* [Entries shown]

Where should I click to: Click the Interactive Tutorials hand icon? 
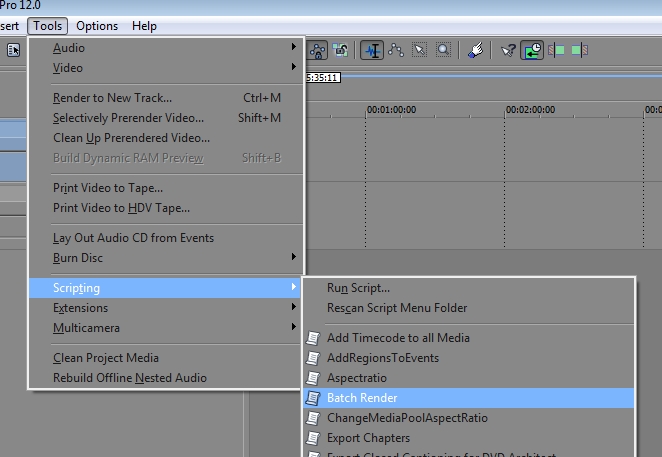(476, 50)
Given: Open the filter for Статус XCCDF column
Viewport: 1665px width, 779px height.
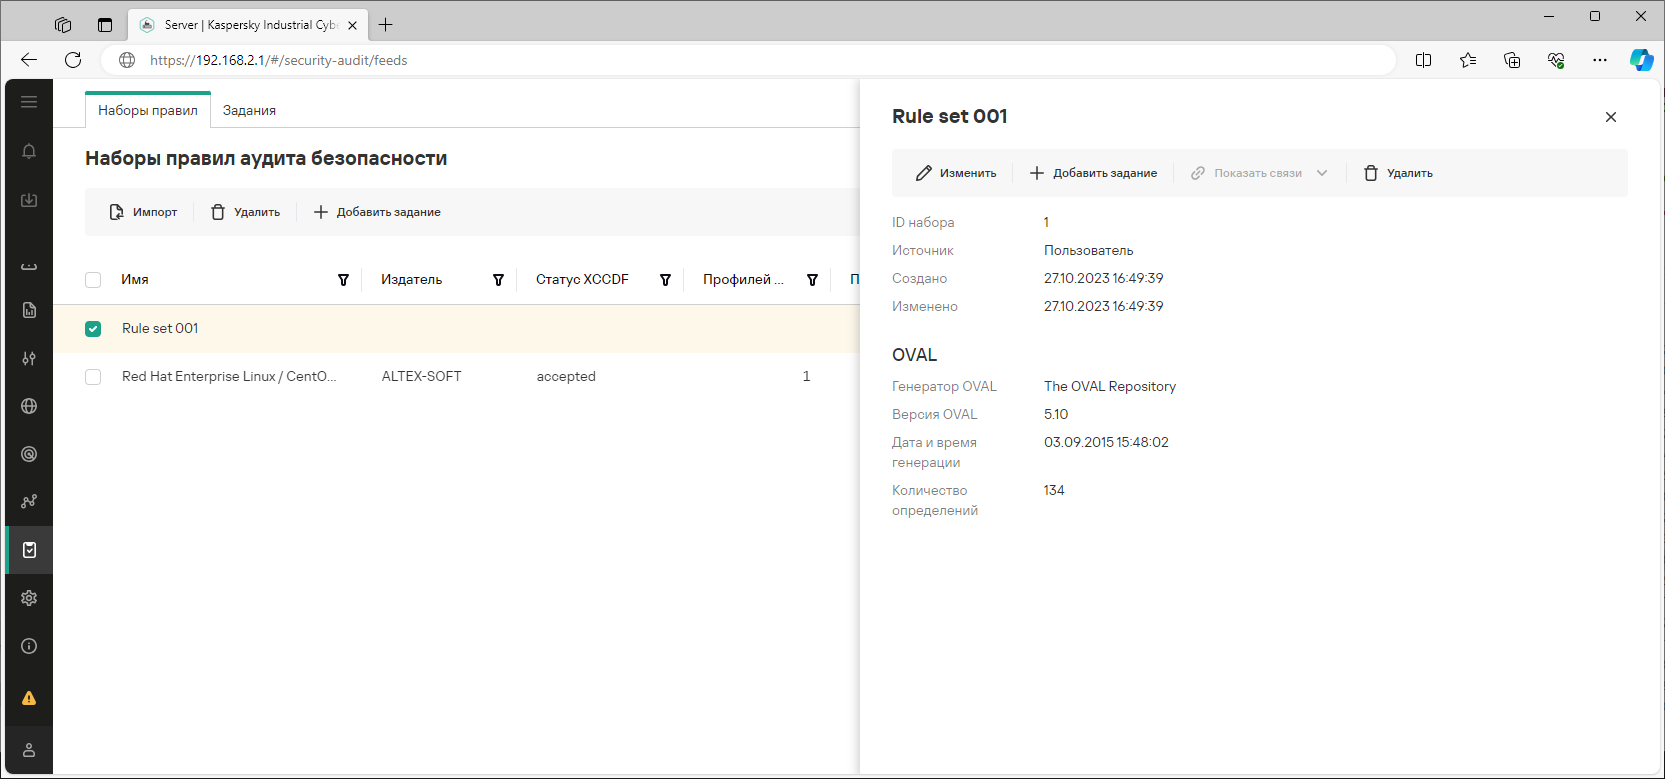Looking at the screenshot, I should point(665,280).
...
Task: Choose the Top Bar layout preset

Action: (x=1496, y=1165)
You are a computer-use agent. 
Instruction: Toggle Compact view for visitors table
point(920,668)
---
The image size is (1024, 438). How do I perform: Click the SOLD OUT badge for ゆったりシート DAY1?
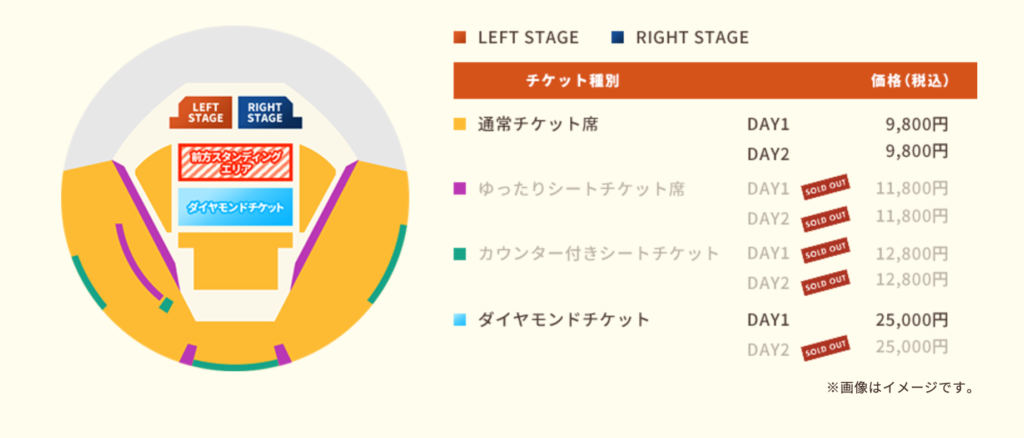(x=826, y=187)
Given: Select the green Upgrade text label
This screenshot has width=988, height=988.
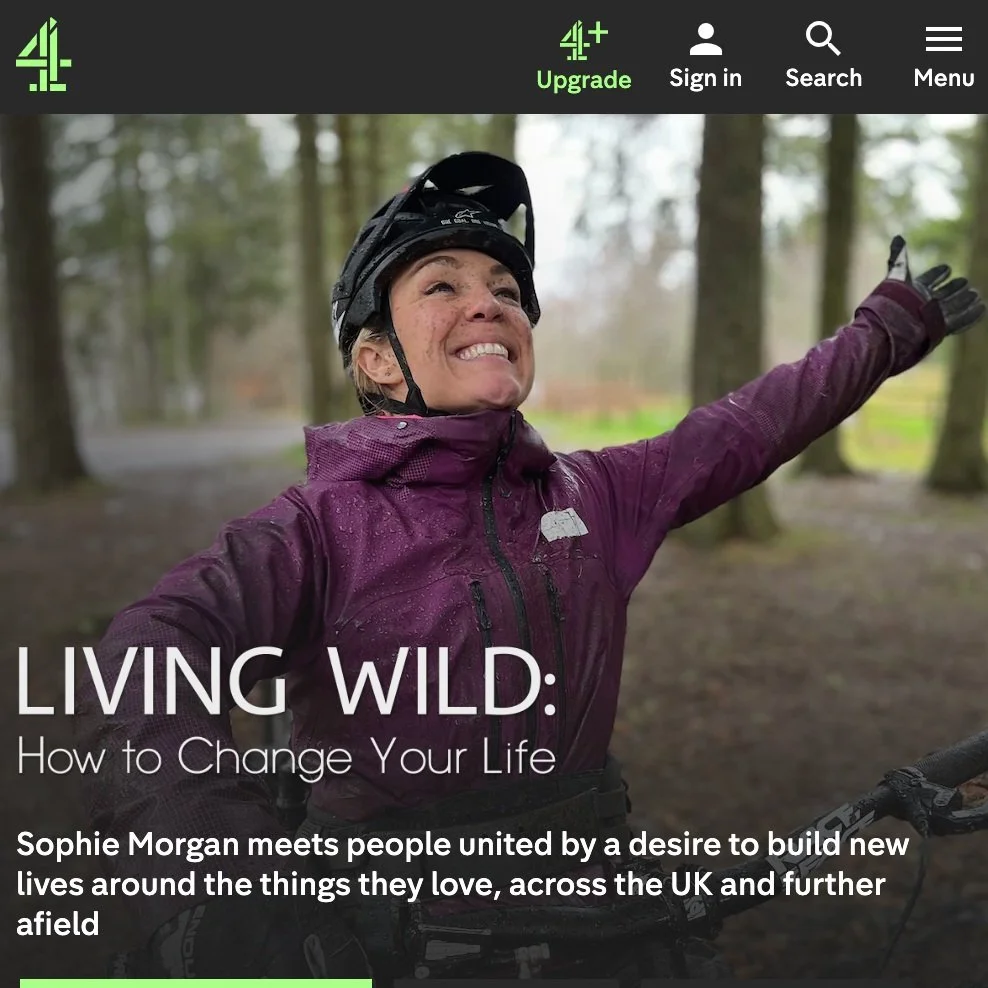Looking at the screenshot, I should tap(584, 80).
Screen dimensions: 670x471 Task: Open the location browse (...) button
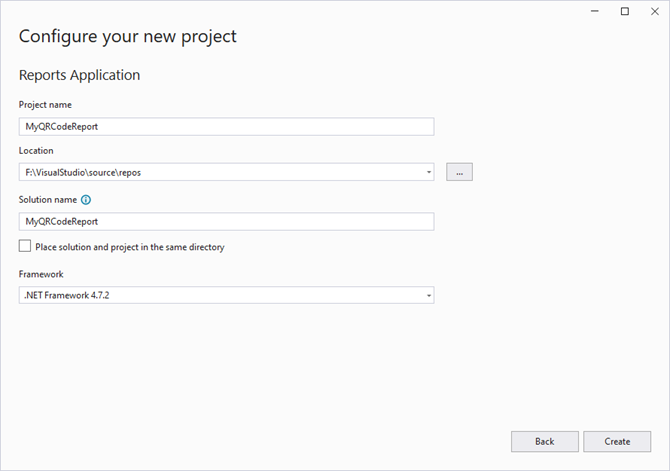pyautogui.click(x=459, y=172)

* [Requirements] Please swap "green" for "yellow" in the stretch of data from the line containing "Given: Select the green Upgrade text label" through the line containing "pyautogui.click(x=459, y=172)", and give back only those lines with nothing else altered. Leave the pictures out of your answer.

* [Response to this task]
Given: Select the yellow Upgrade text label
This screenshot has width=988, height=988.
Looking at the screenshot, I should tap(584, 80).
Screen dimensions: 670x471 Task: Open the location browse (...) button
pyautogui.click(x=459, y=172)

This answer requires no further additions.